Restaurantes japoneses têm tomado medidas contra o abuso de clientes (Yuriko Nakao/Bloomberg)
Redator na Exame
Publicado em 1 de agosto de 2024 às 08h19.
No Japão, a cultura de atendimento ao cliente é conhecida por sua excelência e cortesia. Em lojas, restaurantes e hotéis, os funcionários são treinados para oferecer um serviço impecável, tratando os clientes com o máximo de respeito. Contudo, essa tradição de hospitalidade tem sido posta à prova diante de um aumento nos casos de assédio por parte dos consumidores, um fenômeno que vem sendo chamado de "kasuhara", ou assédio de clientes. A reportagem é do The New York Times.
Esse comportamento abusivo, embora presente em diversos países, ganha contornos únicos no Japão, onde as expectativas de serviço são excepcionalmente altas. A máxima de que "o cliente é rei" é levada ao pé da letra, o que muitas vezes coloca os trabalhadores em situações difíceis. Com o impacto da pandemia de COVID-19 e a crescente escassez de mão de obra, trabalhadores estão cada vez menos dispostos a tolerar abusos, e empresas e autoridades têm buscado formas de lidar com essa questão.
Incidentes de "kasuhara" têm se tornado cada vez mais visíveis, seja por meio de relatos na mídia ou de vídeos que se tornam virais nas redes sociais. Casos como o de um cliente que despejou 500 palitos de dente em sua tigela de ramen por não ter suas exigências atendidas ou o de um passageiro que atrasou um ônibus por 25 minutos ao insultar o motorista são apenas alguns exemplos que ilustram o problema.
De acordo com pesquisas conduzidas pelo Ministério do Trabalho do Japão e por sindicatos, entre 10% e 50% dos trabalhadores relatam ter sofrido algum tipo de assédio por parte dos clientes. Essa variação nos números reflete as diferentes percepções sobre o que constitui assédio, mas a tendência aponta para um aumento significativo nos casos reportados.
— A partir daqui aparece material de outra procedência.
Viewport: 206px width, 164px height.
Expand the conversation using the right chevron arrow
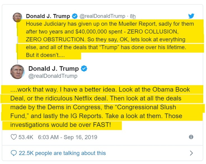(191, 153)
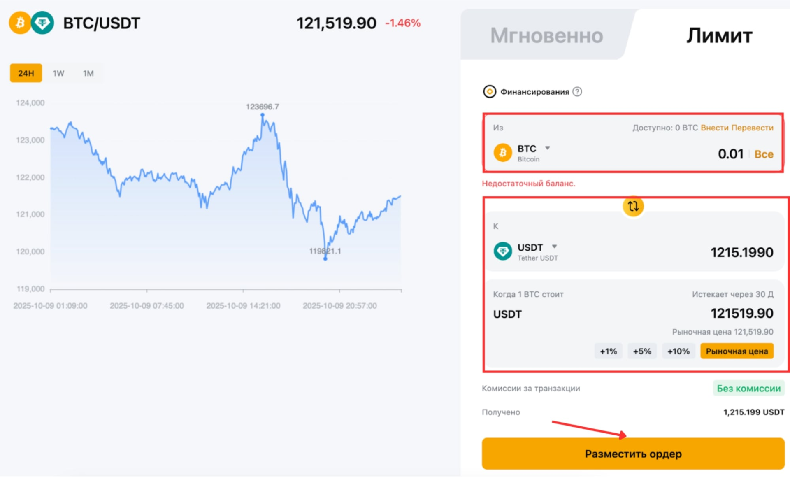The height and width of the screenshot is (477, 790).
Task: Switch chart to 1M timeframe
Action: click(88, 73)
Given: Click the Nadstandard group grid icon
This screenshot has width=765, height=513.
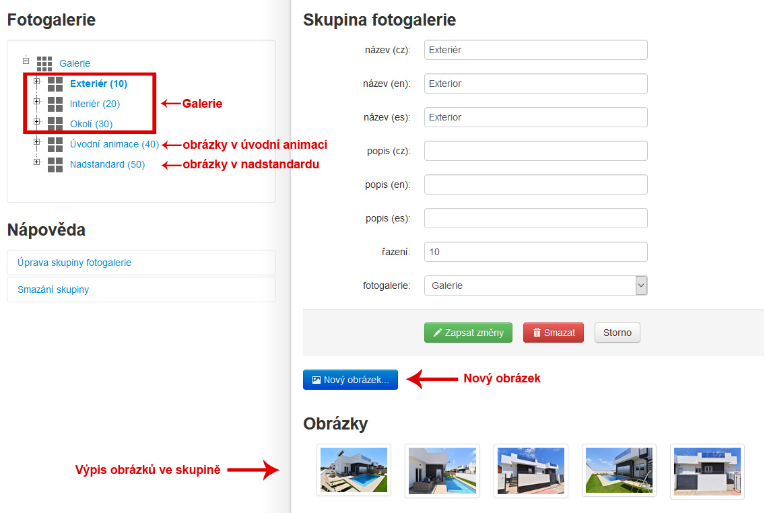Looking at the screenshot, I should [x=55, y=165].
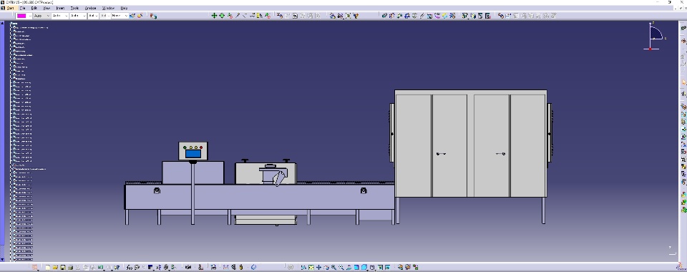Open the Analyze menu
The image size is (687, 272).
point(90,8)
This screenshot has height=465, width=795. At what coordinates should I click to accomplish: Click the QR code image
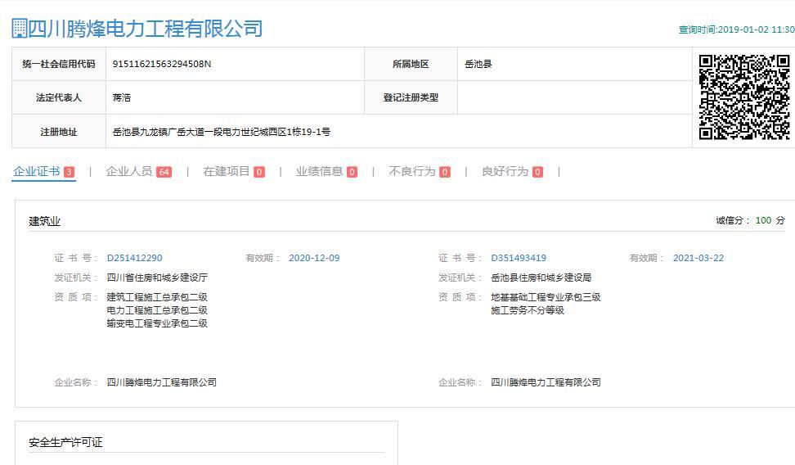pos(743,97)
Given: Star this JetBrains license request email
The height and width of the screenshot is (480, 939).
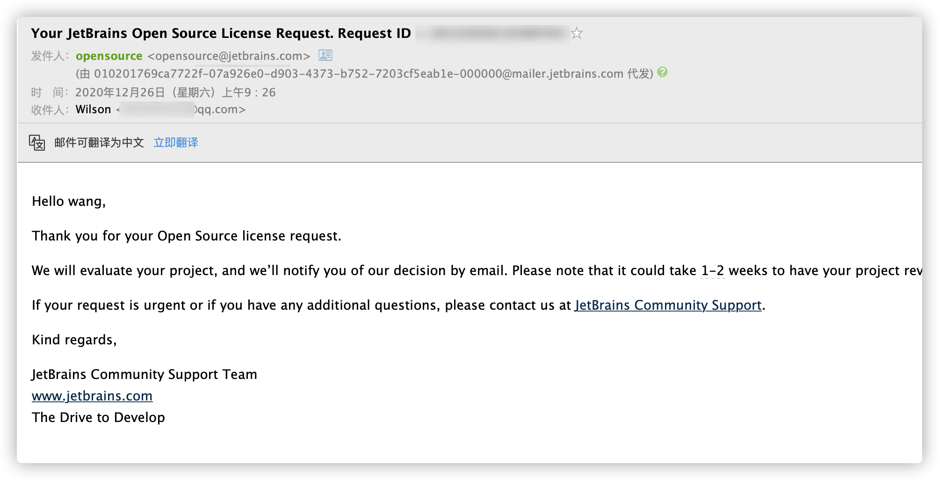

Em resposta a essa situação, algumas empresas japonesas começaram a adotar medidas para proteger seus funcionários. Entre as iniciativas, estão a remoção dos sobrenomes dos crachás dos empregados para evitar perseguições nas redes sociais e o desenvolvimento de tecnologias que ajudem a mitigar o impacto do comportamento abusivo, como serviços que alteram o tom de voz das reclamações recebidas em call centers.
Além disso, o governo japonês reconheceu a gravidade do problema e, em 2022, o Ministério do Trabalho emitiu um manual que define o que caracteriza o assédio por parte dos clientes. Entre os exemplos citados estão ameaças de exposição nas redes sociais, gritos excessivos dentro das lojas e exigências desproporcionais. O governo também revisou uma lei de 1948, permitindo que hotéis e outros estabelecimentos recusem atendimento a clientes que assediem os funcionários.
O sindicato UA Zensen, que representa trabalhadores de diversas indústrias, tem pressionado o governo a desenvolver regulamentos que exijam que todos os empregadores protejam seus funcionários contra o assédio de clientes. Essa proposta de lei seria semelhante às já existentes que responsabilizam os empregadores por proteger os trabalhadores contra assédio sexual ou abuso gerencial.
A mudança na mentalidade dos trabalhadores, especialmente entre os mais jovens, também tem impulsionado essas transformações. Os jovens, que cresceram em uma era de maior conscientização sobre os direitos trabalhistas, estão menos dispostos a aceitar comportamentos abusivos e mais propensos a abandonar empregos onde não se sentem respeitados.
Apesar das iniciativas em andamento, a resistência cultural e a pressão para manter a imagem de excelência no atendimento ainda são desafios significativos. Embora haja um movimento crescente para redefinir o que é aceitável no relacionamento entre clientes e trabalhadores, muitos ainda veem a tolerância ao abuso como parte do trabalho no setor de serviços. O equilíbrio entre manter altos padrões de atendimento e proteger os direitos dos trabalhadores continuará a ser uma questão desafiadora para o Japão nos próximos anos.